Car bomb kills Iran pilgrims in Iraq
Car bomb kills Iran pilgrims in Iraq
A suicide car bomber blasted two coachloads of Iranian pilgrims outside a Shi'ite Muslim shrine in Iraq on Thursday.

Baghdad: A suicide car bomber blasted two coachloads of Iranian pilgrims outside a Shi'ite Muslim shrine in Iraq at dawn on Thursday, killing 10 people and wounding 40, police and hospital sources said.

The bomber drove his car between the two coaches as they arrived at the Maithem al-Tamar shrine in Kufa, a religious centre on the outskirts of the main Shi'ite holy city of Najaf, 160 km (100 miles) south of Baghdad, police said.

The burnt out wrecks of the vehicles lay in the street.

Three women in distinctively Iranian dress lay dead.

Police said several Iraqi children, who make a living wheeling invalid pilgrims in carts at the shrine, were also caught in the blast. Many sleep there, waiting for business.

At Najaf's Hakim hospital, doctor Alaa al-Tayar said he had seen 23 wounded and seven dead, while a second hospital in Najaf had two bodies and three wounded.

A third hospital, in Kufa itself, had one dead and 14 wounded.

Shi'ite worshippers have been targeted in the past in apparently sectarian attacks by Sunni Arab insurgents and the US military warned on Wednesday of a possible increase in car bomb attacks following the supposed succession of Abu Ayyub al-Masri as head of al-Qaeda in Iraq.

Masri, named by Osama bin Laden last week after the US air strike that killed former chief Abu Musab al-Zarqawi a month ago, has a reputation as an organiser of suicide car bombings.

Since the fall in 2003 of Saddam Hussein, whose Sunni Muslim-dominated government fought Shi'ite Iran in the 1980s, large numbers of Iranians have travelled to holy sites around Najaf, the main centre for the Shi'ite branch of Islam.

Dominant in the rest of the Arab world, some Sunni Muslims view Iraq's Shi'ite majority, installed in power through US- sponsored elections, as allies of non-Arab Iran.

Al-Qaeda's radical version of Sunni Islam views Shi'ites as apostates and Zarqawi when alive vowed all-out war against them.

Kufa is also a base for many supporters of the radical Shi'ite cleric and militia leader Moqtada al-Sadr.

His Mehdi Army fighters, along with other Shi'ite armed groups, are accused by Sunnis of sectarian violence against their community.

Bloodshed, especially since the bombing of a major Shi'ite shrine at Samarra in February, has pitched Iraq toward all-out sectarian civil war.

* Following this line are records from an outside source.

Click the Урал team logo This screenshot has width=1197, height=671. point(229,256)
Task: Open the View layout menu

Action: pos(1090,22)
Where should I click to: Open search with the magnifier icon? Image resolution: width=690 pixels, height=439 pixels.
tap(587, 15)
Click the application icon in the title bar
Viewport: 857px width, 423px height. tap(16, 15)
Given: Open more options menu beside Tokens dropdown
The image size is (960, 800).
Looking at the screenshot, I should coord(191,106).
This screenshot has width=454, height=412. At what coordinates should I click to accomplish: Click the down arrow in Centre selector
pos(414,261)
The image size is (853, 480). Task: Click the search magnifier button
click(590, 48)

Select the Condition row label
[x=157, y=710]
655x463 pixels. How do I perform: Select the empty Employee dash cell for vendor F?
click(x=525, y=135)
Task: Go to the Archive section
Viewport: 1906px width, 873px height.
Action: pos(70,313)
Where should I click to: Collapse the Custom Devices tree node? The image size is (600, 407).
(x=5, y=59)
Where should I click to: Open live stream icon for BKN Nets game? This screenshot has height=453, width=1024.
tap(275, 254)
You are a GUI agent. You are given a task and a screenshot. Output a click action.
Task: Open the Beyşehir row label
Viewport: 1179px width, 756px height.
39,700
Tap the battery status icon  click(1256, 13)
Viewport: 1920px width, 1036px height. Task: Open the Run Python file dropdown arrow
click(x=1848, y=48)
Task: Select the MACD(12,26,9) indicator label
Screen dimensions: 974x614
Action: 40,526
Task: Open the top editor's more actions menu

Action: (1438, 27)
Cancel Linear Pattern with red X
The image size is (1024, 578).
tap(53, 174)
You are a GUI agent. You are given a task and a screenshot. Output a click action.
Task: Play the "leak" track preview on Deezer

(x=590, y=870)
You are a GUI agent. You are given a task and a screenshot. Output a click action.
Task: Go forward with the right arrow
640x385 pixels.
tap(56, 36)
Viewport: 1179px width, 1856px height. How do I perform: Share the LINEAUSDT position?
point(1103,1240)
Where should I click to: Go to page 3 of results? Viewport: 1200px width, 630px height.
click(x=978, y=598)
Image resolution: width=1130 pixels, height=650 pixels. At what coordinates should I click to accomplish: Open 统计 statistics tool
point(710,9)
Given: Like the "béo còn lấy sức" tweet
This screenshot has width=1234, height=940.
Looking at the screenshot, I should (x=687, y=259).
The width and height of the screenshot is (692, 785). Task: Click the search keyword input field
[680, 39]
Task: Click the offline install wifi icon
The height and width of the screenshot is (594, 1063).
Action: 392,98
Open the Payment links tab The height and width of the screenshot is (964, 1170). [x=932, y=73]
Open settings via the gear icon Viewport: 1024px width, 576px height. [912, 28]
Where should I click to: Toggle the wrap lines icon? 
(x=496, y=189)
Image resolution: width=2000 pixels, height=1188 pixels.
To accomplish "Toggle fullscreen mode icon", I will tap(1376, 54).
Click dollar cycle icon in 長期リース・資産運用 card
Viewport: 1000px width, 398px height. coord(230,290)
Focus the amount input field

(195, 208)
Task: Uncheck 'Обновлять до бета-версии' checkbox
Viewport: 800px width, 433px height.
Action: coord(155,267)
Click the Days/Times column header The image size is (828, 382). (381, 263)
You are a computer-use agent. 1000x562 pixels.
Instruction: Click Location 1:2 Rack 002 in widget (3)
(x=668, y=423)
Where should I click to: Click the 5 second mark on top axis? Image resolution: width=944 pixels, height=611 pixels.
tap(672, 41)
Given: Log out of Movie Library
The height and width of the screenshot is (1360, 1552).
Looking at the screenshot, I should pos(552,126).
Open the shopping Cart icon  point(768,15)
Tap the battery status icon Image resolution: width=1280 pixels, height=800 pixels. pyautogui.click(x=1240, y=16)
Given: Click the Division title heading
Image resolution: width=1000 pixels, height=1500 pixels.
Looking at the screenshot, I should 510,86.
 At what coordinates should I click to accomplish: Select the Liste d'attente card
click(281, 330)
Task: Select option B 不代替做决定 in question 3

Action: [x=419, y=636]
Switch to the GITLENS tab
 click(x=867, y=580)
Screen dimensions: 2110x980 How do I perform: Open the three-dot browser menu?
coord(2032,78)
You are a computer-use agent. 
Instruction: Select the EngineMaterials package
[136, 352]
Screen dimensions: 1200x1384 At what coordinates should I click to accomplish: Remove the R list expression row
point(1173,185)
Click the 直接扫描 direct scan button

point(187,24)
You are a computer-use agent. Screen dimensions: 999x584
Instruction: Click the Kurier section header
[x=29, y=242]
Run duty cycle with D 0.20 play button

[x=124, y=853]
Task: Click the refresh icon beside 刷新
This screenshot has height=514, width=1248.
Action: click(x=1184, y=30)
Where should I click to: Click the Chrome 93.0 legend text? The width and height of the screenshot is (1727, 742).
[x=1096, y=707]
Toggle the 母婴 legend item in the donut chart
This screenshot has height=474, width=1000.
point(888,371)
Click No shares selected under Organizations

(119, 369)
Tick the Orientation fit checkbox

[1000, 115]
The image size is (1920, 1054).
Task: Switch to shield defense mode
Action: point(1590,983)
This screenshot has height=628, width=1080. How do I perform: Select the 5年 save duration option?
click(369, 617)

The seven-week-old, US-backed national unity coalition government of Shi'ite Prime Minister Nuri al-Maliki is trying to avert that and launched a national reconciliation drive last week to try to win over insurgents to the political process.

Though still heavily dependent on US military support, the government's ties with Washington have been put under pressure this week by public outcry over a rape and murder case in which US soldiers are accused of killing a family near Baghdad.

The latest in a handful of possible serious crimes being investigated by the military, the rape element of the Mahmudiya incident in March makes it potentially more damaging as US and Iraqi leaders look to put their relationship on a new footing following the formation of a fully-empowered government.

Maliki called on Wednesday for an independent inquiry and a review of foreign troops immunity from Iraqi law, which he said had "emboldened" soldiers to commit crimes.

He has called on commanders to hold troops accountable, something US officers have pledged to do.